Released in Spain on Nov. 1 by Warner Bros. Pictures, “Jokes & Cigarettes” marks his biggest feature in terms of industry support since “Living,” being backed by Movistar Plus+, HBO Max, TV3 and ICEC.

Produced by Edmón Roch’s Ikiru Films (“The Communion Girl”), Atresmedia Cine (“Mummies”) and La Terraza Films, the true facts-based “Jokes & Cigarettes” stars David Verdaguer (“Summer 1993”) as an icon and a paradox: Barcelona’s Eugenio, a comedian who told jokes with a deadpan delivery, grave voice and genius at comic timing, always introduced by the phrase “Saben aquel que diu.”

He did so perched on a high stool, dressed all in black, wearing glazed glasses, a high balls glass of vodka and orange on a table to one side, enveloped by plumes of smoke from a Ducados black tobacco cigarette in hand. From a trailer, Verdaguer gets that off pat.

That was his public figure, invented with the love of his life, wife Conchita Alcaide (Carolina Yuste, “Carmen & Lola,” “Nights in Tefía”), with whom he started off in 1965 as a singing duo. But his figure, as the film suggests, was a character.

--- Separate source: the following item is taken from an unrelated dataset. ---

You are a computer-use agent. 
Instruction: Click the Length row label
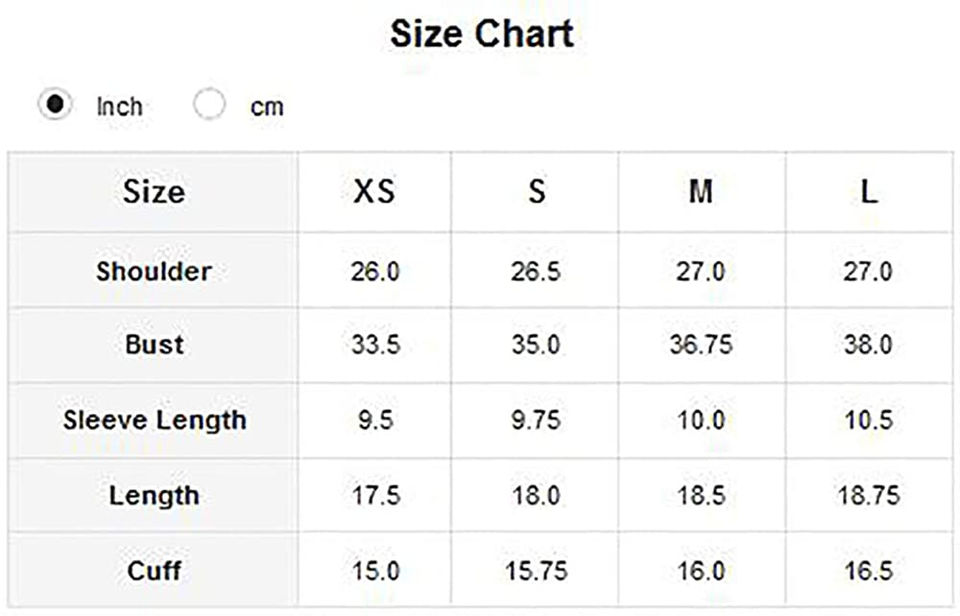[154, 495]
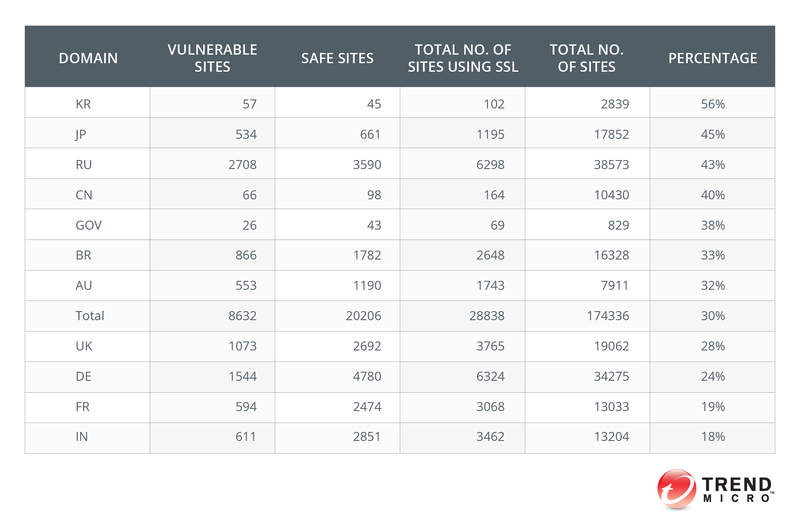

Dependent on immediate audience reaction, every few seconds, stand up comedians can be forgiven for insecurity. None more so than Eugenio.

His imperturbability and the whorling cigarette smoke are pictured in “Jokes” as a form of defence, hiding a man whose lifelong emotional frailty which was compounded by depression and an incontrovertibly monumental tragic loss in 1980 which overshadowed the rest of his relatively short life.

“This is a film about humor and survival,” Trueba has said.

“Eugenio was responsible for making a whole country laugh. But what did he hide inside?” he asks.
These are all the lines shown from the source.